Curve Sketching with Derivatives - Problem 1

Let’s do a curve sketching problem. I’m asked to graph the function f(x) equals x³ minus 6x² minus 63x plus 42. Now it’s pretty easy to find the derivative. I did it before hand as a quick exercise here. I got first derivative is 3x² minus 12x minus 63. And I took the liberty of factoring that as well. It’s really important to do that because, we’re going to need to find to find the critical points.

Second derivative is 6x minus 12 and we’ll want to critical points for that derivative as well. Now the critical points are -3, and 7. The zeros of the first derivative. We’ll also want to examine what happens at x equals 2. That’s the zero of the second derivative, right in between. -3 and 7, zeros of the first derivative. I’m going to mark a zero here and here on the line of the first derivative. And then I want to test each of these 3 intervals to see if the derivative’s positive or negative.

Just really quickly looking at the factored form, if I try something to the left of -3 like -4, I’m going to get a negative number here and a negative number here and the product will be positive. So it will be positive here. If I try something between -3 and 7 like 2, I’ll get 5. -5, it will be negative. If I try something to the right of 7, like 8, that will be positive, that will be positive. Product of positive so it’s positive.

Now let’s go the second derivative. The second derivative is zero at 2, and if we look at this function, if I plug in a number to the left of 2 like 0, I’m going to get a negative value. It’s a linear function so it’s just going to go from negative to positive.

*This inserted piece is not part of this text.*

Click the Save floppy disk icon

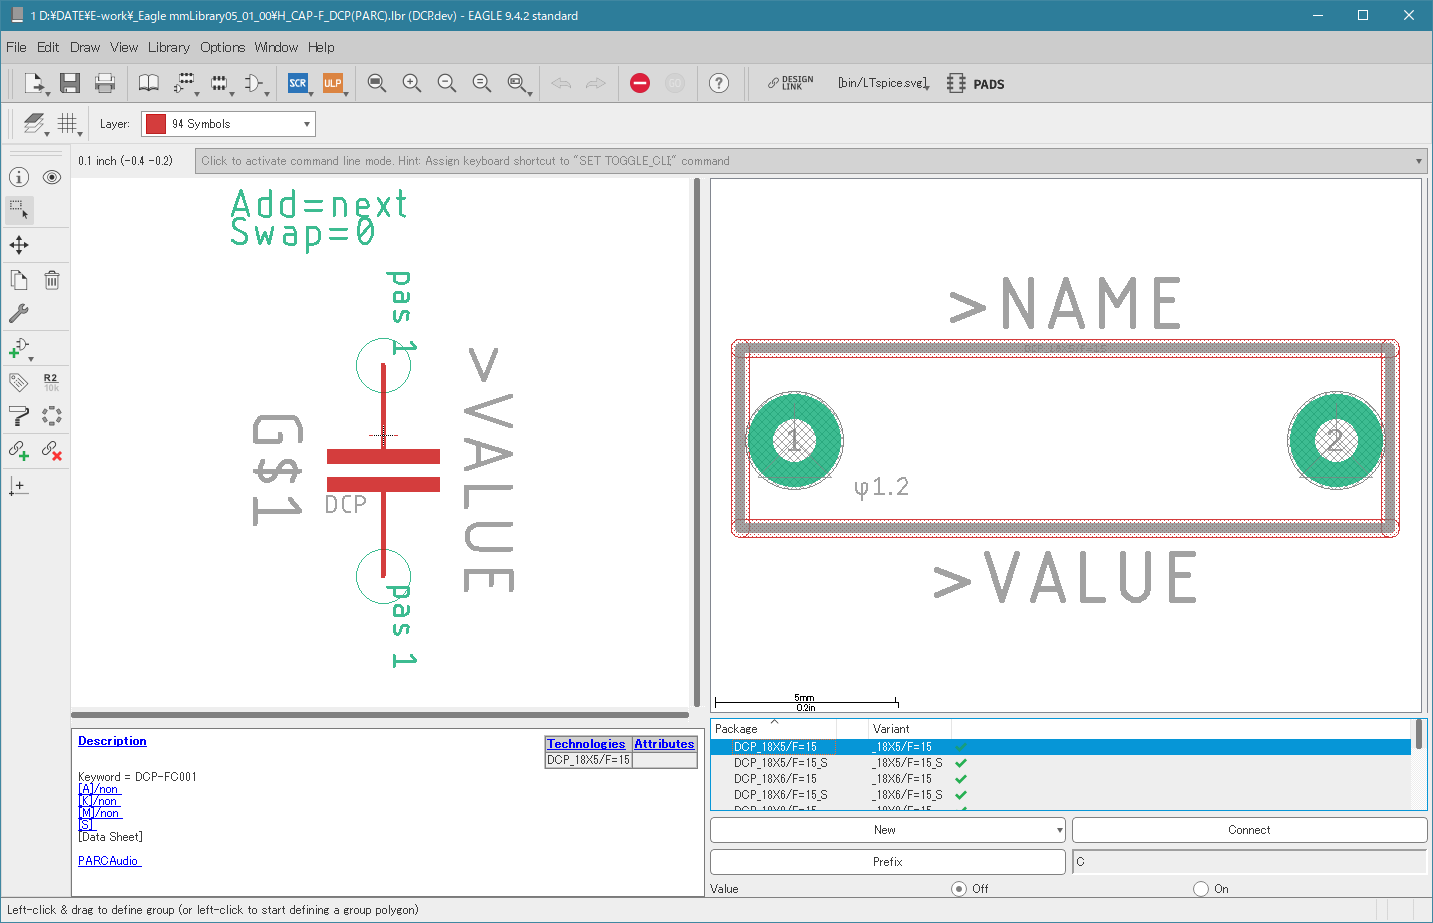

Let’s look at what we have here. Looks like our function is going to increase but be concave down in this interval. It’s going to decrease and be concave down over here. It will decrease and be concave up. And then it will increase and be concave up. So something like that.

So our key points are going to a local maximum at -3, a local minimum at 7 and at 2, looks like we have an inflection point. Goes from concave down to concave up. These will be some of our key points.

Let me just write the values here. We have f(-3), that turns out to be 100. I took the liberty of calculating that before hand. F(2) at the inflection point… I’m sorry this was 150. F(2) is -100 and f(7) is -350.

The only other point that I really need is, because it’s really easy, the y intercept is 42. So I could point out that f(0) is 42. So let me plot those points. -3 is about here, let’s plot 2 there and 7 about there. They’re actually equally spaced. So here’s -3, 2, 7. -3 I’ve got 150. I’m going to call that 150. And then 100 will be about 2/3 of that. So -100 is about here. And it’s a drop of 250 from 150 to -100, the same drop from here to here, so about down here.

Each of these points here at -3 and here at 7, we have a horizontal tangent. I’m going to draw a little horizontal line to remind myself to draw a horizontal tangent there. We have an inflection point at 2. To the left, remember it's increasing concave down, so it’s going to look something like this. To the right of -3 it’s decreasing and concave down, and here it will change to concave up. After 7 it’s increasing and concave up. Something like that. This is a rough sketch of our y equals f(x); our cubic function.

Remember 3 basic steps; Take the first and second derivative. Make a sign chart for the derivatives and then use your sign chart to identify local max and min and inflection points. Plot those points and also intercepts if they’re easy. You should get a pretty good graph as a result of that.